(Beginning of Data supplied)

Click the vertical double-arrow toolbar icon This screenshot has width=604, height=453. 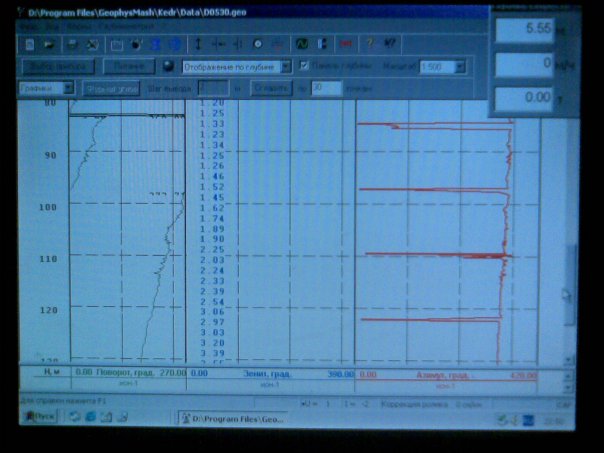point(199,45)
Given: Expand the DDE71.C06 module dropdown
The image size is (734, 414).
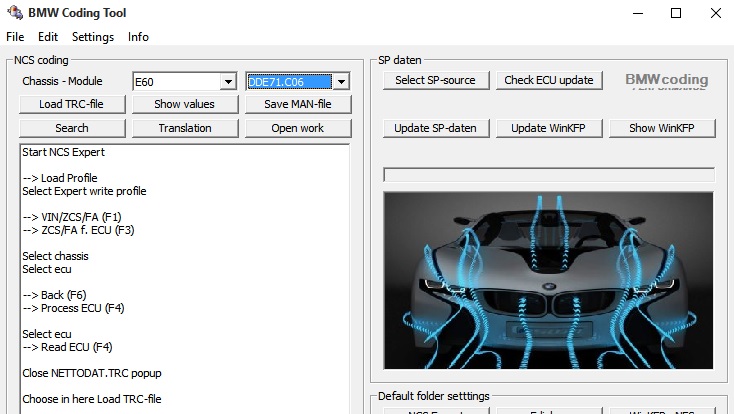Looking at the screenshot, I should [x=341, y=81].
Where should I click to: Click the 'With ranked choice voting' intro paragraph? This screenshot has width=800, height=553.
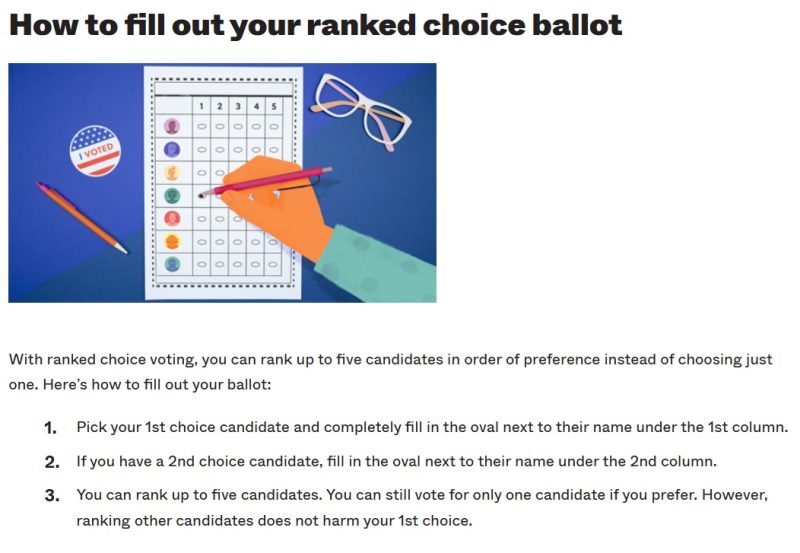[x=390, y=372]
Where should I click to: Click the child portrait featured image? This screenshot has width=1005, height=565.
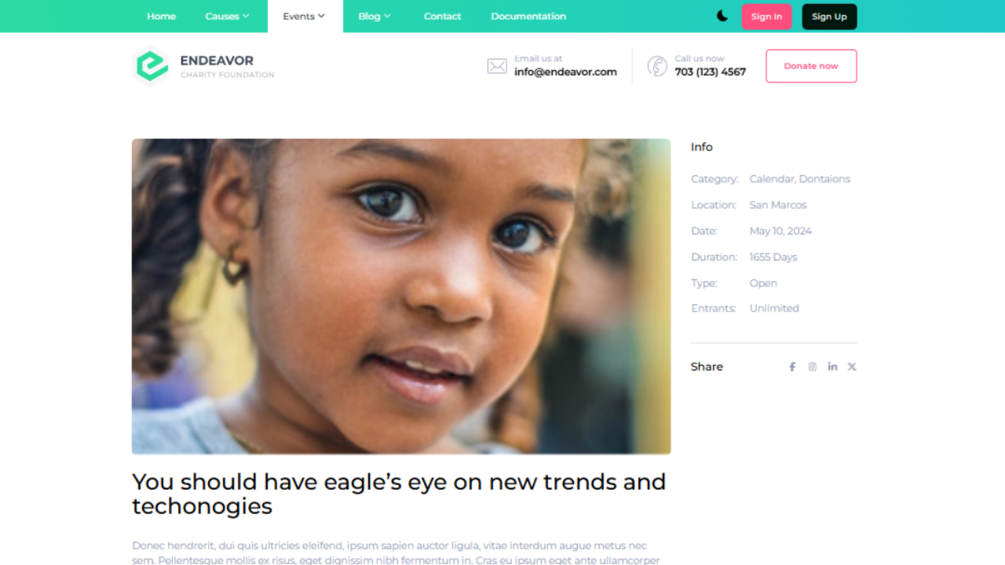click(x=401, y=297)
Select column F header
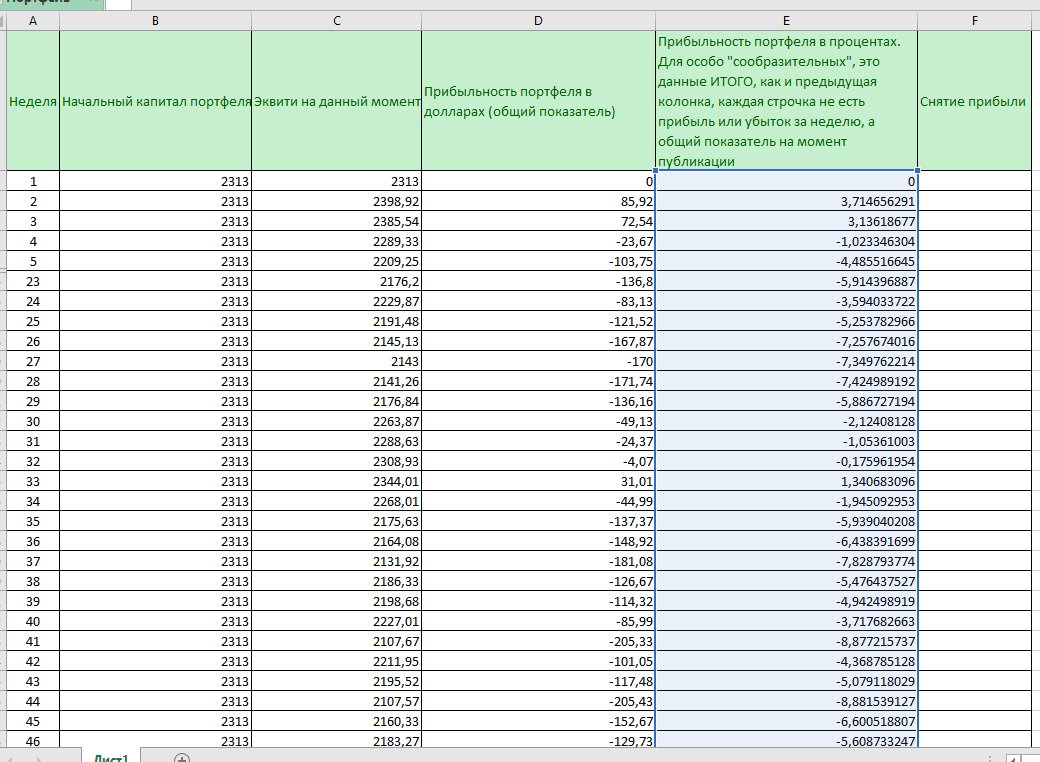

(End of Data supplied)
(Beginning of Data supplied)

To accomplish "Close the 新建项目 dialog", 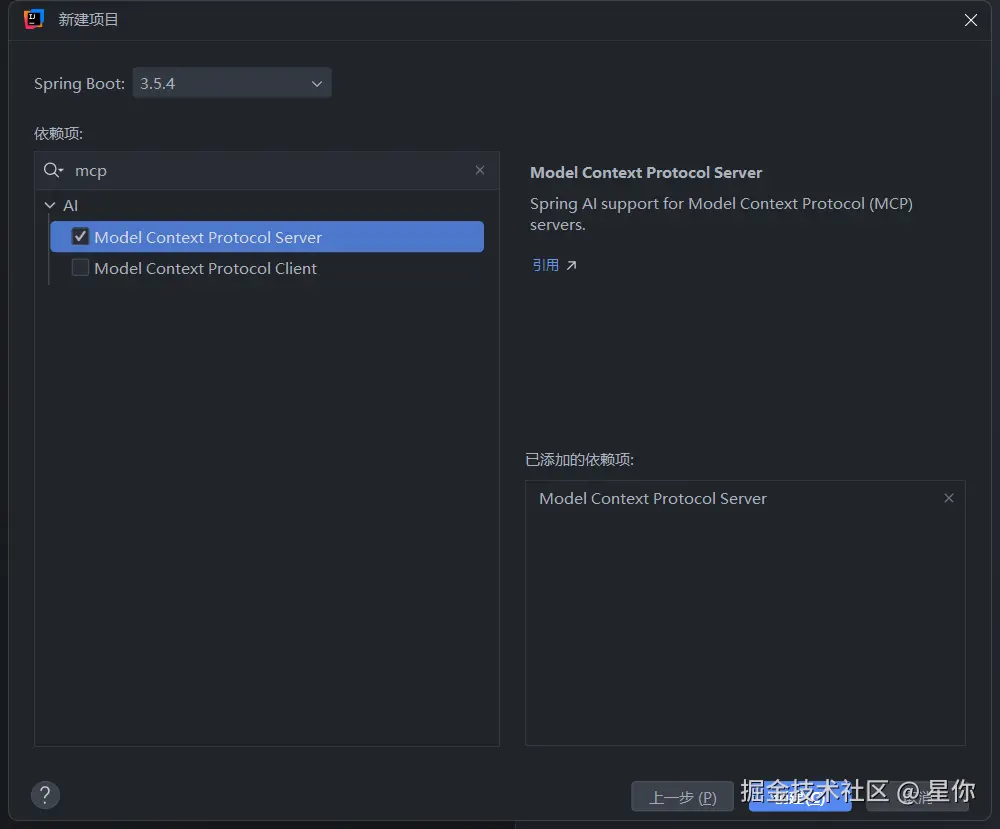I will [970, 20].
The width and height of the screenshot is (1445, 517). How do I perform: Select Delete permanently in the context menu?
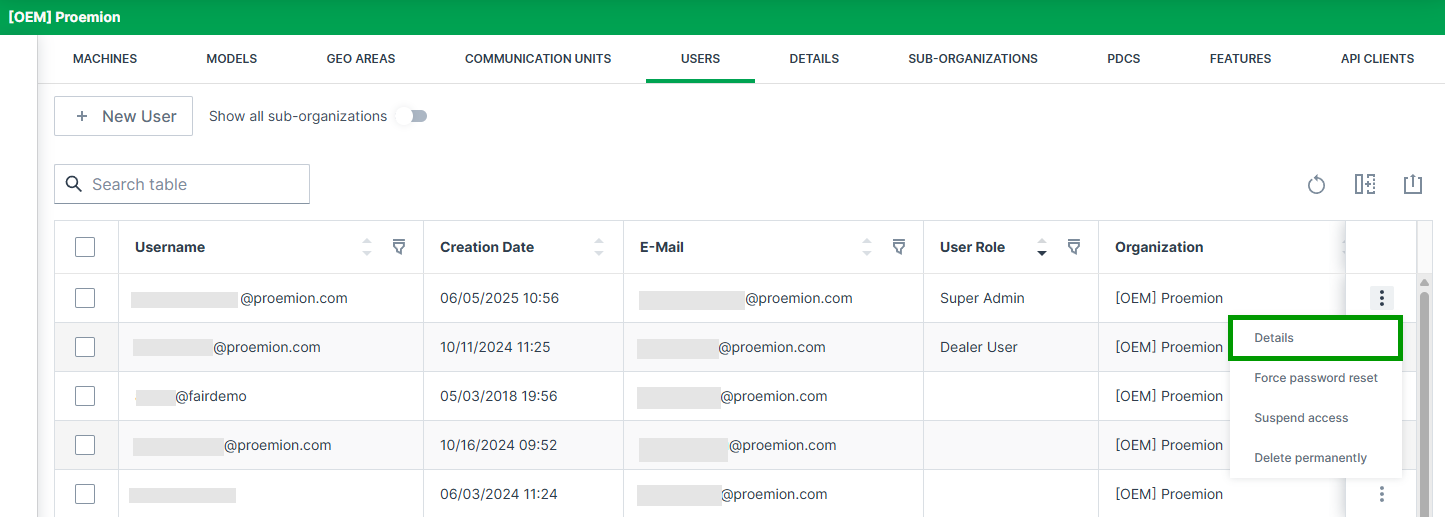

(End of Data supplied)

=== Exercise goal ===
Where does the word "Select" appear in the records? Copy every line that holds it.

=== Solution below ===
Select column F header
The width and height of the screenshot is (1445, 517). How do I perform: Select Delete permanently in the context menu?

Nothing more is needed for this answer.